Les tribus indigènes qui habitaient cette région étaient les Tobas, Timbúes, Mocovíes, Pilagás, Guaycurúes et Guaraníes. Ils étaient nomades, vivaient de la chasse, de la pêche et de la récolte des fruits.
Le premier établissement européen date de l’année 1527, dans la confluence des fleuves Paraná et Carcarañá, quand Sébastien Cabot dans son voyage nord, avait fondé le fort de Sancti Spíritu, détruit deux années plus tard par les indiens.
La ville de Santa Fe a été fondée en 1573 par Juan de Garay aux alentours de l’actuelle Cayastá. Entre 1651 et 1660, elle a été transférée à un autre emplacement.
En 1812, l’avocat et général Manuel Belgrano fait jurer pour la première fois sur le drapeau argentin à ses soldats, au bord du fleuve Paraná, dans le village de Rosario, 160 km au sud de Santa Fe.
Courant 1815, le gouvernement central de Carlos María de Alvear tombait suite à la rébellion de Ignacio Álvarez Thomas (alors à la tête d'une armée envoyée contre Santa Fe pour combattre Artigas). Le chef de la milice locale, Francisco Candioti se chargeait, pacifiquement, du gouvernement, commençant ainsi la période de Santa Fe comme province autonome. Cette étape fut courte, car la même année, suite au décès de Candioti, le gouvernement central constituait un gouvernement dépendant de Buenos Aires. Toutefois, en 1816, les caudillos Mariano Vera et Estanislao López tombaient. Le gouverneur proclamait alors la souveraineté de la province et son entrée dans la Ligue des Peuples Libres, de Artigas.
López avait dicté, en 1818, une constitution provinciale de caractère fortement conservateur, après avoir rejeté un projet présenté par une assemblée provinciale. Pendant les luttes civiles de 1820, les troupes santafesines ont été décisives dans la défaite de l’armée porteño centraliste. Ainsi, avec le temps López s'est transformé et est devenu le "Patriarche de la Fédération", et la "référence" du parti Fédéral jusqu'à son décès en 1838.

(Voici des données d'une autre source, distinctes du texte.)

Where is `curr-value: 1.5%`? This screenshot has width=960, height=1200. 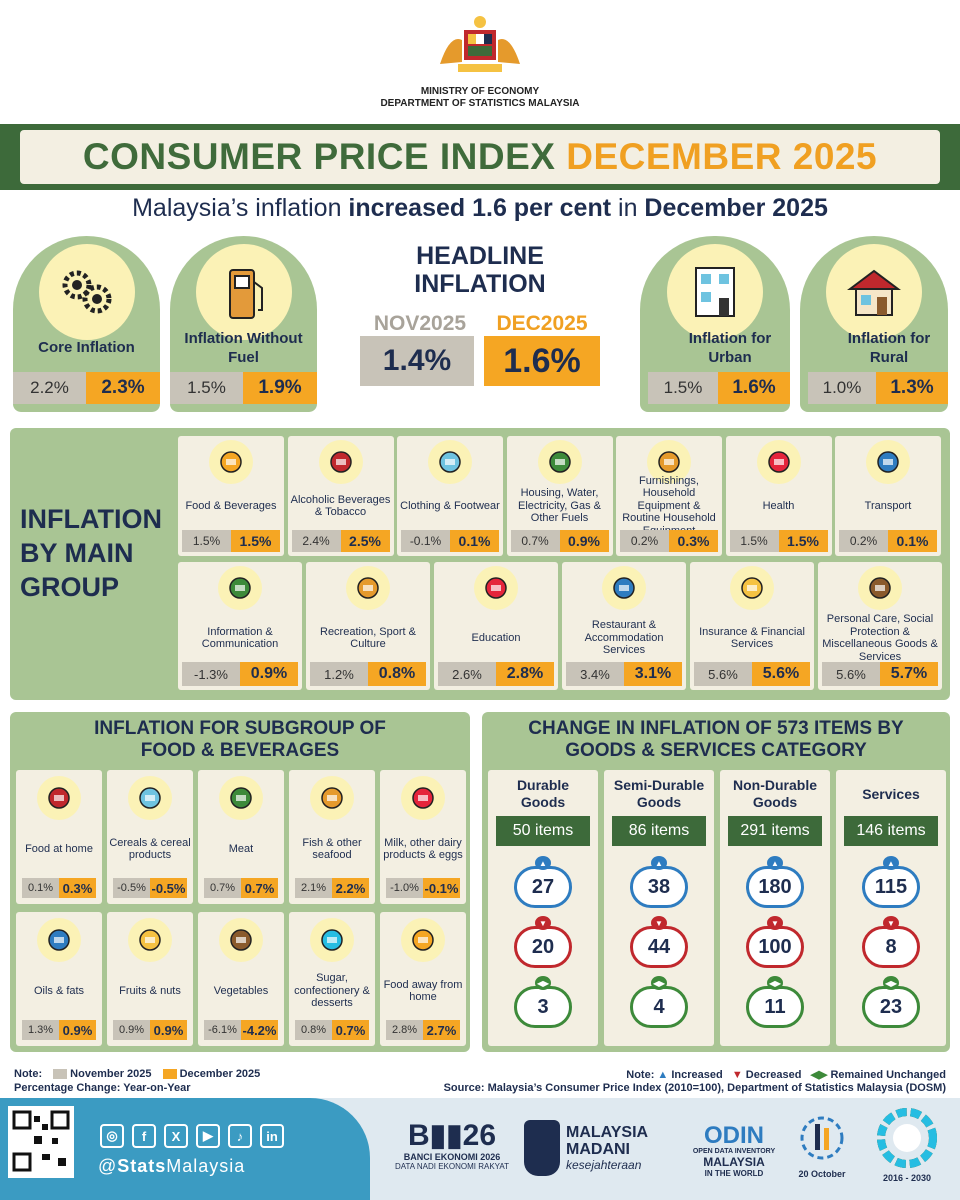 curr-value: 1.5% is located at coordinates (803, 541).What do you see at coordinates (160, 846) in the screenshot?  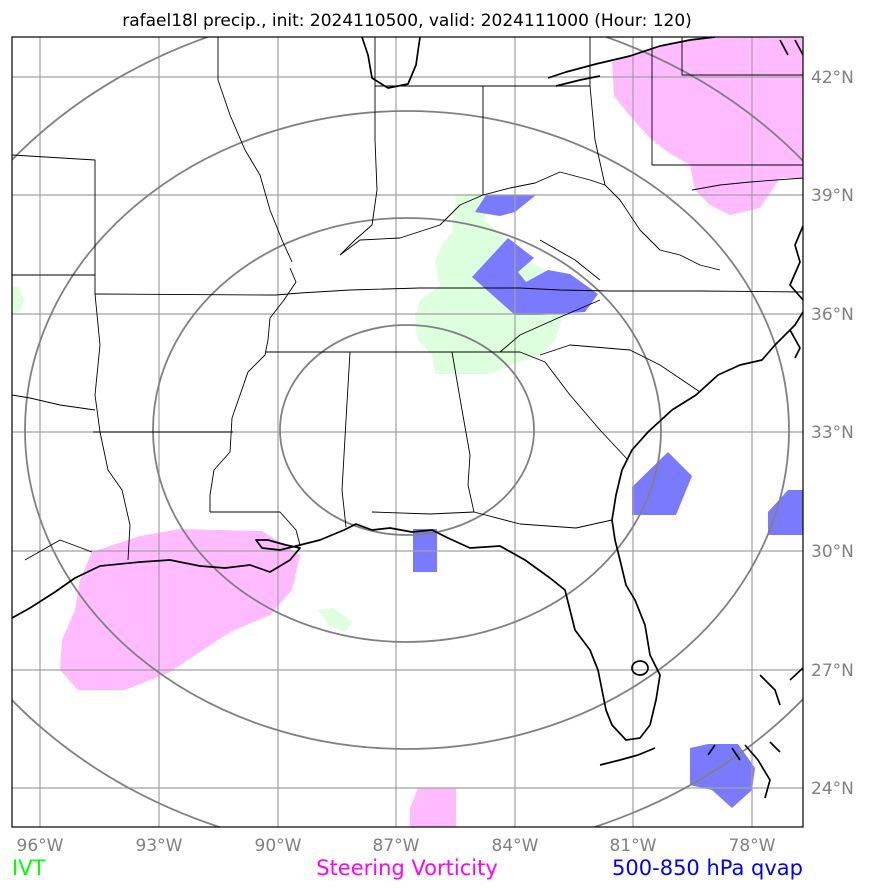 I see `lon-label: 93°W` at bounding box center [160, 846].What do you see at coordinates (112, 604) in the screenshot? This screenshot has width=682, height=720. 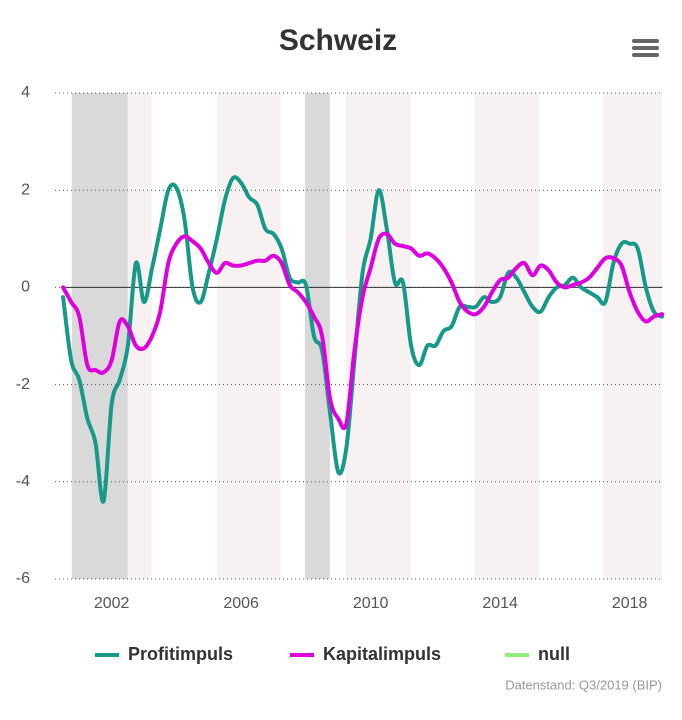 I see `x-tick-label: 2002` at bounding box center [112, 604].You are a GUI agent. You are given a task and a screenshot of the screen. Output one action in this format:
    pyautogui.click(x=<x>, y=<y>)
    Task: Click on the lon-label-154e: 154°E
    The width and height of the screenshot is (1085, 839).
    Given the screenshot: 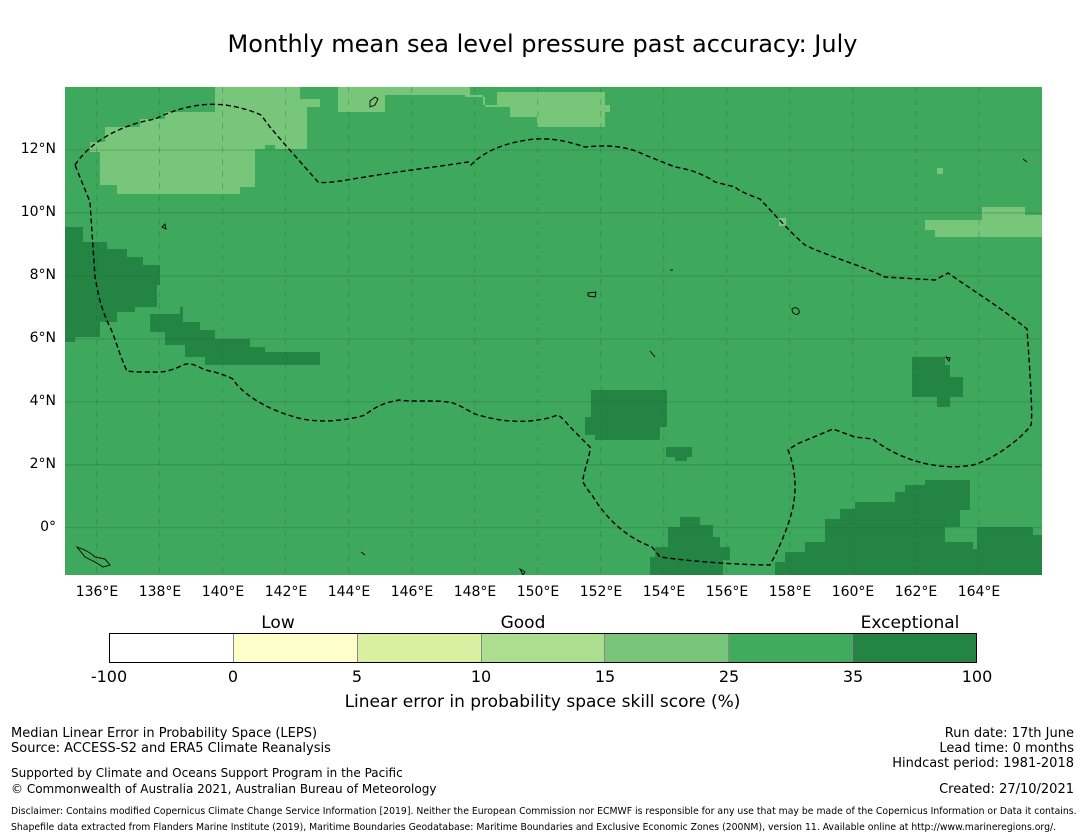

Après la mort de López, son secrétaire et homme de confiance, José María Cullen est choisi comme gouverneur. Cependant, Cullen étant un rival potentiel de Juan Manuel de Rosas, le gouverneur de Buenos Aires est chargé des relations extérieures de la Confédération, ce dernier a cherché et obtenu sa capture et son exécution afin de nommer un gouverneur "pro-rosiste" Juan Pablo López. Ce nouveau gouverneur s'est maintenu au pouvoir, en alternance avec Pascual Echagüe, jusqu’à l’invasion de la province par la Grande Armée de Justo José de Urquiza, en décembre 1851. Durant son mandat en 1841, une nouvelle Constitution a été adoptée.
Après l’Organisation nationale, la province a vécu une période de paix, seulement altérée par de fortes luttes électorales entre les deux courants politiques : le courant fédéral partisan d’Urquiza et le courant national ou libéral partisan de Bartolomé Mitre.
L'hégémonie politique des conservateurs a été menacé par la formation de nouveaux partis politiques : l’Unión Cívica Radical (Union Civique Radicale) et le Partido Demócrata Progresista (Parti Démocrate Progressiste), formé depuis la Ligue du Sud, dirigé par le "pro-rosiste" Lisandro de la Torre. De même la création de la Fédération agricole argentine, suite aux Révoltes d’Alcorta (nommé d'après la ville santafesine d’Alcorta), menés par des chacareros (fermiers) a eu un grand effet au niveau national.
Santa Fe fut la première province à appliquer la réforme électorale de 1912 (Loi Roque Sáenz Peña) lors des élections de 1912 qui virent le triomphe de l'UCR pour la première fois. L'UCR se maintient au pouvoir jusqu'au coup d'État de 1930. En 1932, le PDP arriva au pouvoir avec Luciano Molinas comme gouverneur.
Pendant la période péroniste, Santa Fe en devient le bastion le plus importante, surtout la ville de Rosario, connue comme la capitale du péronisme. Durant les années 1960, en raison de l'interdiction du péronisme, la province fut gouvernée par l'UCRI (1958-1962) et l'UCRP (1963-1966), divisions du radicalisme. En 1969, Rosario fut un foyer important de la protestation appelée Cordobazo et qui a laissé des traces visibles dans la ville.
Après le retour de la démocratie en 1983, la province a été gouvernée par le péronisme, avec notamment le pilote de F1 Carlos Reutemann dans les années 1990 et 2000, bien qu'en certaines occasions (comme en 2003 le candidat socialiste Hermes Binner), le candidat ayant obtenu le plus de voix appartient à un des partis d'opposition.